You could also just use taller bindings if you really wanted to do the miters.


I mitered the purflings on my first 20 guitars and wanted a different look. I've got one of the edge clamps from Chris at Luthier tools. It holds acrylic templates that I cut on my cnc. This makes it much faster for me to bind, then cut the pocket.
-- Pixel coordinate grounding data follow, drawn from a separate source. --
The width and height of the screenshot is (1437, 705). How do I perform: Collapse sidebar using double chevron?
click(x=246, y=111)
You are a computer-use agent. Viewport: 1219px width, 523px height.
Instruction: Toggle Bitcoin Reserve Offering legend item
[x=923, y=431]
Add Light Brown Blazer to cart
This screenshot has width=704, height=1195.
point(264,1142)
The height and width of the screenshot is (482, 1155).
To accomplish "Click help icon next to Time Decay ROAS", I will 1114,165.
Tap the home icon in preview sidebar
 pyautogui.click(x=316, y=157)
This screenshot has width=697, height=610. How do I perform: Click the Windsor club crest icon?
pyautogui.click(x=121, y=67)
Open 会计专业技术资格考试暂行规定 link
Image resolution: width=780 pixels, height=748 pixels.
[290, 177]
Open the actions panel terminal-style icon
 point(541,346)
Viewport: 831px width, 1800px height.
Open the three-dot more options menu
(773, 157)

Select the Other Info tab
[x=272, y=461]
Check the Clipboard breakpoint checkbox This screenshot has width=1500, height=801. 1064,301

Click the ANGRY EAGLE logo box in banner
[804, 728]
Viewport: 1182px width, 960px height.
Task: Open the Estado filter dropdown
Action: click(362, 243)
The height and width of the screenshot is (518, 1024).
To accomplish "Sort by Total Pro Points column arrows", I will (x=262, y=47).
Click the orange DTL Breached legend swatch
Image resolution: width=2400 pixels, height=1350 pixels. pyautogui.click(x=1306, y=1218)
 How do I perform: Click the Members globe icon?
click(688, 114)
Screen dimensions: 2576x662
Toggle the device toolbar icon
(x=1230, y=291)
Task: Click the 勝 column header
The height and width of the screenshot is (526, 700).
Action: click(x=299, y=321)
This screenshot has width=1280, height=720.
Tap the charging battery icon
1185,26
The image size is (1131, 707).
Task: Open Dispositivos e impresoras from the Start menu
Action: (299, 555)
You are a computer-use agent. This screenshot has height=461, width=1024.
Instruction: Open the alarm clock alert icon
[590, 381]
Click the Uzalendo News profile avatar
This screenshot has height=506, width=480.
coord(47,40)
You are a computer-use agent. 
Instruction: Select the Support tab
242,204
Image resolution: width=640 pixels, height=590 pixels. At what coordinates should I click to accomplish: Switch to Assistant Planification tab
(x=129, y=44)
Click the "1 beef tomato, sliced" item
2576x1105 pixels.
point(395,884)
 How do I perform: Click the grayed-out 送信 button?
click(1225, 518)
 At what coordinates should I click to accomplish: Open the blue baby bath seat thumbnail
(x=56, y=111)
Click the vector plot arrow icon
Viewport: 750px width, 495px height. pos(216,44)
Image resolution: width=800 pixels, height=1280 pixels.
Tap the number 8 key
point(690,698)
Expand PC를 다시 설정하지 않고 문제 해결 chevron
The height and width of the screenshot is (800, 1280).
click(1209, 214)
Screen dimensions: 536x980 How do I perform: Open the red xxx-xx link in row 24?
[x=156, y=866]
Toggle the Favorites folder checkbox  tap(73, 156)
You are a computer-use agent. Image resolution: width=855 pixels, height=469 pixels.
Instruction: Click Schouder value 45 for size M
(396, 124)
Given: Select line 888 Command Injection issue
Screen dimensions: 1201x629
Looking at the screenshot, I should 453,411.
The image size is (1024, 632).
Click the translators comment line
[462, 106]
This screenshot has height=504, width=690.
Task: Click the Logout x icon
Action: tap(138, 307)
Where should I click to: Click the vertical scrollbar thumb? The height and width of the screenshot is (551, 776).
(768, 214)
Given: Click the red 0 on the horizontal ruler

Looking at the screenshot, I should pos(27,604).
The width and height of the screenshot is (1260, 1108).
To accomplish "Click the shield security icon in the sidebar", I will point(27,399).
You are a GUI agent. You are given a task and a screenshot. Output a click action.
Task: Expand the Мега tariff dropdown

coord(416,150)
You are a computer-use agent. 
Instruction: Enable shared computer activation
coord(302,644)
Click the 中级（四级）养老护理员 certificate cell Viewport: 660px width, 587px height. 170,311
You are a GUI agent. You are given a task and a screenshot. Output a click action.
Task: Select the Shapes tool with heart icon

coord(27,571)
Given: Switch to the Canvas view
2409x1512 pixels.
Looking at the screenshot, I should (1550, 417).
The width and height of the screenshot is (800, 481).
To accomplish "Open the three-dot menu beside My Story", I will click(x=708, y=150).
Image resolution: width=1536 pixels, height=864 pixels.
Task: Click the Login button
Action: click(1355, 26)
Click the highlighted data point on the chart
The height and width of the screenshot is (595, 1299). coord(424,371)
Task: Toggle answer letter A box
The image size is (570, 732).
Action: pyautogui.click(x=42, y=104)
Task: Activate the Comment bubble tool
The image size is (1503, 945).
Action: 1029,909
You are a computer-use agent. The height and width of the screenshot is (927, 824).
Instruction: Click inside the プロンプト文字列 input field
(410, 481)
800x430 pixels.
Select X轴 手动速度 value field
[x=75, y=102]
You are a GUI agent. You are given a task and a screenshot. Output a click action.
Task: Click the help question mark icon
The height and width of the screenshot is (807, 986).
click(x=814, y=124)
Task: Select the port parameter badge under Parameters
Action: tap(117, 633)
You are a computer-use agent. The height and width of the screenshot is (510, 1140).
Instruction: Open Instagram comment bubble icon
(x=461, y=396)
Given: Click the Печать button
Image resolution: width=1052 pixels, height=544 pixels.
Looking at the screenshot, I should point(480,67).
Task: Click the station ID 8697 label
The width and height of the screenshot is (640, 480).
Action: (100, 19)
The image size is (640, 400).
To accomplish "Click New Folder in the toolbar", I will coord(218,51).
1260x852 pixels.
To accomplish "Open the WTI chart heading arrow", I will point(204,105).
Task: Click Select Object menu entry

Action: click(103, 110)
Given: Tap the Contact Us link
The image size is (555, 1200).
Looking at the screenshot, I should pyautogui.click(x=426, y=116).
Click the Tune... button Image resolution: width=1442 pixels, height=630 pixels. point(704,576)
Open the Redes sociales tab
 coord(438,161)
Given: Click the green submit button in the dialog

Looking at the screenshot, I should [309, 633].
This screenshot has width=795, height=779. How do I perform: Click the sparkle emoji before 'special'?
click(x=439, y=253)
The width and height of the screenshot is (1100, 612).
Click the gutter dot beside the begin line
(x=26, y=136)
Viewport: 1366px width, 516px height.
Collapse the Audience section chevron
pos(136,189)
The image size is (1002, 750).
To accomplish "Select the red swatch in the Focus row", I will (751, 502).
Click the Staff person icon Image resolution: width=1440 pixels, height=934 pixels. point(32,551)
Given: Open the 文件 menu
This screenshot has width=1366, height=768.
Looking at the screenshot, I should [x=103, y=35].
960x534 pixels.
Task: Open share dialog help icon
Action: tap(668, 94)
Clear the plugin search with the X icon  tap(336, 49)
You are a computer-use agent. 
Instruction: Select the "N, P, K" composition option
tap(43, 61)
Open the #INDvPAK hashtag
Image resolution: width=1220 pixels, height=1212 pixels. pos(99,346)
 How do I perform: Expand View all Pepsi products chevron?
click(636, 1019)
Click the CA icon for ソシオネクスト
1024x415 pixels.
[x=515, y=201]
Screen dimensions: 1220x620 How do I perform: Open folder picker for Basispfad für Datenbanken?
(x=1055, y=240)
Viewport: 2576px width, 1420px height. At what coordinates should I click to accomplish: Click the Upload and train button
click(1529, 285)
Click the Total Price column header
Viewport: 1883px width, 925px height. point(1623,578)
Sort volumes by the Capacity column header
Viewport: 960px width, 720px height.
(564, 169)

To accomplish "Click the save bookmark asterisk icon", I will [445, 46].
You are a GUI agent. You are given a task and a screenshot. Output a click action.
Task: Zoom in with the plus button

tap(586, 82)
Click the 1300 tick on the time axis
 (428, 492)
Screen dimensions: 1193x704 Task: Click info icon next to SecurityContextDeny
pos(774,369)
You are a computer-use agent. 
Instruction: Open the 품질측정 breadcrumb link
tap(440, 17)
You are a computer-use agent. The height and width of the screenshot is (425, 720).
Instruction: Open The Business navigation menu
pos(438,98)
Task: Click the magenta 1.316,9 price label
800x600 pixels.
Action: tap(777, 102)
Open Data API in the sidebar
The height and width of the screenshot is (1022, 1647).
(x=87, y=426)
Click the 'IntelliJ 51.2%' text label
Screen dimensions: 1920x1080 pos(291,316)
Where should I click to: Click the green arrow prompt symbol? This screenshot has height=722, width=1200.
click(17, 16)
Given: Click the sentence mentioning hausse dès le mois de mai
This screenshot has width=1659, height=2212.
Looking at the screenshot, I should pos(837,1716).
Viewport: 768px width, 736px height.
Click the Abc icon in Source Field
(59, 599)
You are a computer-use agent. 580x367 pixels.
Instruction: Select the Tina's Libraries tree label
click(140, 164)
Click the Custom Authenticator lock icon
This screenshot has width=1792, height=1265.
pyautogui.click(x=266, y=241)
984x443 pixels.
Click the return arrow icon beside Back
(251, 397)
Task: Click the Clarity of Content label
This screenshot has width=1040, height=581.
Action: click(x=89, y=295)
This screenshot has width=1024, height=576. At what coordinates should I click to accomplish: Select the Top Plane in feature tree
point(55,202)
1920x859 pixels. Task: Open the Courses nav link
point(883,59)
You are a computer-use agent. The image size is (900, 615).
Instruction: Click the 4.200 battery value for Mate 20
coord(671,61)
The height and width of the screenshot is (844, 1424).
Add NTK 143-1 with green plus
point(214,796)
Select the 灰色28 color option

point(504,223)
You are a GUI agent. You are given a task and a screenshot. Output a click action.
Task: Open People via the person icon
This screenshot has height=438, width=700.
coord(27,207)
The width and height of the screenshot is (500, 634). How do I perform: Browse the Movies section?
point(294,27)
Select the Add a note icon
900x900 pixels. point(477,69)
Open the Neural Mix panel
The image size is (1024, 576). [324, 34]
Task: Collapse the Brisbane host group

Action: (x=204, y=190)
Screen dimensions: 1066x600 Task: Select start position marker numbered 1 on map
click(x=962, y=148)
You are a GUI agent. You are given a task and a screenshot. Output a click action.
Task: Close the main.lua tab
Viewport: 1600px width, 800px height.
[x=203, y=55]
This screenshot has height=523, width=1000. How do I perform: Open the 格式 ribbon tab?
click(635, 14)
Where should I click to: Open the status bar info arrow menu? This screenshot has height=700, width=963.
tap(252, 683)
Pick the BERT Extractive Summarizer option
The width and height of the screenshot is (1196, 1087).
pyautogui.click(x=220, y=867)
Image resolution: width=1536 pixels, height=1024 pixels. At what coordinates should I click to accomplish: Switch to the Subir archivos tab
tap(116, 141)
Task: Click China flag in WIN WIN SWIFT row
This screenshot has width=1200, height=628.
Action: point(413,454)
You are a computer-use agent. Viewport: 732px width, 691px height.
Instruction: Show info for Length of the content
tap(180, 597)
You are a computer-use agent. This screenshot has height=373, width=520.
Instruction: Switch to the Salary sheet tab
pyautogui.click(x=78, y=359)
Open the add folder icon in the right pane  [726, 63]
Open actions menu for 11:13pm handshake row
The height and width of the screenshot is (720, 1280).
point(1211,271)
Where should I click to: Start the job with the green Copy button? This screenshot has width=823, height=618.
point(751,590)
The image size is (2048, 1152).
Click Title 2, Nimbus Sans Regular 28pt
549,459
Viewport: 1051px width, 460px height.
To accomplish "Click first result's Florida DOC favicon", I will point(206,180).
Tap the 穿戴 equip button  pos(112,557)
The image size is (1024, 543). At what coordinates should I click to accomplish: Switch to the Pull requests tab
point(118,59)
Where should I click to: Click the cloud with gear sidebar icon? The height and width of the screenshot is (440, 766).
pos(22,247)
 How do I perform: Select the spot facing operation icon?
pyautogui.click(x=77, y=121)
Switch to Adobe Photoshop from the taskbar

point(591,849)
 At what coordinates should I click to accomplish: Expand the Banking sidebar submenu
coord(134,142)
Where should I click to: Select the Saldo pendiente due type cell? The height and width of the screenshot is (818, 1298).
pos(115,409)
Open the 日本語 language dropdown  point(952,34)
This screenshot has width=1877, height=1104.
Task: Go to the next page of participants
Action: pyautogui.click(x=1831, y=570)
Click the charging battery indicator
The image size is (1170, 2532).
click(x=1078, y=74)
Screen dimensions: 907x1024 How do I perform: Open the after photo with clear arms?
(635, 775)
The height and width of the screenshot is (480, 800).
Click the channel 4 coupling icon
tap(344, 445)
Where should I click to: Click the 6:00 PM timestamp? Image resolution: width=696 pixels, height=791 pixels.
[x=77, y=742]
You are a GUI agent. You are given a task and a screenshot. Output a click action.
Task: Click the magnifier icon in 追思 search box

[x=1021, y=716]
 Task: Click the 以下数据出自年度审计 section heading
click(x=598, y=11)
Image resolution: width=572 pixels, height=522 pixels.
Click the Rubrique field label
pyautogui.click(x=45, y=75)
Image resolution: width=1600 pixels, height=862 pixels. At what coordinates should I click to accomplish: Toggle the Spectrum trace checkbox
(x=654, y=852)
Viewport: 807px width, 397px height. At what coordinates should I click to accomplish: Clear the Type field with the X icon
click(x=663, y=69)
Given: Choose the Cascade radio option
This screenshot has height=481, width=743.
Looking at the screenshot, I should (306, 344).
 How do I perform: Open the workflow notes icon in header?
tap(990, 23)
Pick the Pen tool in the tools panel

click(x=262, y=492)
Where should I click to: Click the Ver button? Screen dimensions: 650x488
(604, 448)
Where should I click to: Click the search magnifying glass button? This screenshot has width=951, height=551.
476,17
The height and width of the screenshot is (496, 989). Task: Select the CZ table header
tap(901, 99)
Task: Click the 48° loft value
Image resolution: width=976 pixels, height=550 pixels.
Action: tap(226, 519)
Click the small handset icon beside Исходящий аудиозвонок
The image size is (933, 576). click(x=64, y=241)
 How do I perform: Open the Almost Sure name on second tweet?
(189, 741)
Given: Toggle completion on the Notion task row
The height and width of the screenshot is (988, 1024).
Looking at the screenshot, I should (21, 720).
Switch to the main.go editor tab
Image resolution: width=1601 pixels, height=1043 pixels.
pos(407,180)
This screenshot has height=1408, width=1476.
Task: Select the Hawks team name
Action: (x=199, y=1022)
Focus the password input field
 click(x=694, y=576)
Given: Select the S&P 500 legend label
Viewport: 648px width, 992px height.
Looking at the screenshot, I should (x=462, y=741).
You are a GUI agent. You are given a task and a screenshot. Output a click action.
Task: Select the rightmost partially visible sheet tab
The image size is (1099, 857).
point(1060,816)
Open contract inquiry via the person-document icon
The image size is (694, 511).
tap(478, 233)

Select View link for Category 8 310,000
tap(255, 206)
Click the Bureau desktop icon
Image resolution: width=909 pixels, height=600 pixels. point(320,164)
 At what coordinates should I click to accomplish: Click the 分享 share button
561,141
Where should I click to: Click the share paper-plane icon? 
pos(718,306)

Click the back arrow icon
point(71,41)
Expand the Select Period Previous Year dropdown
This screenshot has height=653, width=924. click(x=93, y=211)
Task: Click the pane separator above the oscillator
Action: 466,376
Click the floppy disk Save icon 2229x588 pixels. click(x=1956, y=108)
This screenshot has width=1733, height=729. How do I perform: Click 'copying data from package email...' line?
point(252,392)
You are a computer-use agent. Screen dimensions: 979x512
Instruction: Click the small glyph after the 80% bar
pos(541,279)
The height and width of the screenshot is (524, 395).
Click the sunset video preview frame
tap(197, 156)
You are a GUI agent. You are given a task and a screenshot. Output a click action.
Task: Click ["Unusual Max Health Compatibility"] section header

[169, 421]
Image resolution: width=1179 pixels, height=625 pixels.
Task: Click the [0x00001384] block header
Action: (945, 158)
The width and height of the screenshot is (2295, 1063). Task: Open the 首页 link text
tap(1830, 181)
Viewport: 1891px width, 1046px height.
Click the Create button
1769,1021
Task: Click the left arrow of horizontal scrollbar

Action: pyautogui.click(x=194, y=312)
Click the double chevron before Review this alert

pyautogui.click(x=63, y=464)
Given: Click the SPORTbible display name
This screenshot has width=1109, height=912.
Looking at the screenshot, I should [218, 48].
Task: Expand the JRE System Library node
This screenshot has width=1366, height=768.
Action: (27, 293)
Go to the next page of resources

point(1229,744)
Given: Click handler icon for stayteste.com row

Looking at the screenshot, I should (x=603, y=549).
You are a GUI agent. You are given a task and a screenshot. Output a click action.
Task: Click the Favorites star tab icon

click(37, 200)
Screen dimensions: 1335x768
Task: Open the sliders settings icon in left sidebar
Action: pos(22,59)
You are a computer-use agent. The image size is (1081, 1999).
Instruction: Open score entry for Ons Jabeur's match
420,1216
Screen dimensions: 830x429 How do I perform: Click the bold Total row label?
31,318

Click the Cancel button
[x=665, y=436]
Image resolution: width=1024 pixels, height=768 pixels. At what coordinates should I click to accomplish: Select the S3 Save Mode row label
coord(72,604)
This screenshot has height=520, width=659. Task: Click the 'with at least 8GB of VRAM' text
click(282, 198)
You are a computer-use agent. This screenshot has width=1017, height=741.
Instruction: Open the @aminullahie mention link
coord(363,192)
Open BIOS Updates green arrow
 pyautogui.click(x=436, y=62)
I can cut the channel, miter and install the purflings, install the end graft, glue and level in just a few minutes.

Author:  Cal Maier [ Sun Jan 14, 2018 10:16 am ]
Post subject:  Re: Ideally it would be a mitre joint but....

It's simple enough to chisel out the wedge and replace it with a maple one that matches your bindings, as long as you haven't glued your bindings yet.
It would make you feel better about the fit and finish of the instrument with a well executed mitred end graft and yes, a lot of people actually do notice these details on a hand made instrument.
Just my opinion
Cal

Author:  Woodie G [ Sun Jan 14, 2018 11:00 am ]
Post subject:  Re: Ideally it would be a mitre joint but....

The binding material's pattern can influence how appropriate mitered corners look - curly maple always seems to me to look a bit nicer with a picture frame around the change in curl orientation, while tortoid and ivoroid look nicer to my eyes with miters. We install the tail trim first, trim to the plates, then use a side purfling thickness shim to rout the binding across the trim area to the right depth. A little chisel work finishes up and prepares the body for binding.

Author:  Michaeldc [ Sun Jan 14, 2018 11:24 am ]
Post subject:  Re: Ideally it would be a mitre joint but....

We install the tail trim first, trim to the plates, then use a side purfling thickness shim to rout the binding across the trim area to the right depth.

That shoulda been mine..!

Great tip! Thanks!

Author:  Pat Foster [ Sun Jan 14, 2018 11:33 am ]
Post subject:  Re: Ideally it would be a mitre joint but....

I've done them both ways. The only people who notice are other builders.

Pat

Author:  Aaron O [ Sun Jan 14, 2018 2:58 pm ]
Post subject:  Re: Ideally it would be a mitre joint but....

SnowManSnow wrote:
Well it is just a small detail and probably added headache, but I think I do want to add it to my skill set (which right now is only about 2 bullet points haha)

I agree with the comments regarding its the "builders" that notice. I'll add that dealers also notice. In Japan - they look at everything, and appreciate the tiny details that are handcrafted.

I'd suggest adding it to your skill set. For me, the most important tools for mitres - Japanese chisel and sandpaper (truth be told, my diamond stone gets it shiny enough). Once you do the first one, it becomes part of the process.
Note: credit Richard Hoover, via Frank Ford. I can't see the images, but Frank describes it well enough. Check the date on the article.
http://www.frets.com/FretsPages/Luthier ... iters.html

I've done a couple recently with Koa back & sides, Koa bindings and Koa engraft. At first it was a "test" as I thought it may seem too much. In the end, it's the small, simple mitres that pull this off.

Author:  Clay S. [ Sun Jan 14, 2018 4:17 pm ]
Post subject:  Re: Ideally it would be a mitre joint but....

"I agree with the comments regarding its the "builders" that notice. I'll add that dealers also notice."

And don't forget the all important "cork sniffers" As a prelude to sticking the mirror inside they want to make sure it has a good looking butt wedge.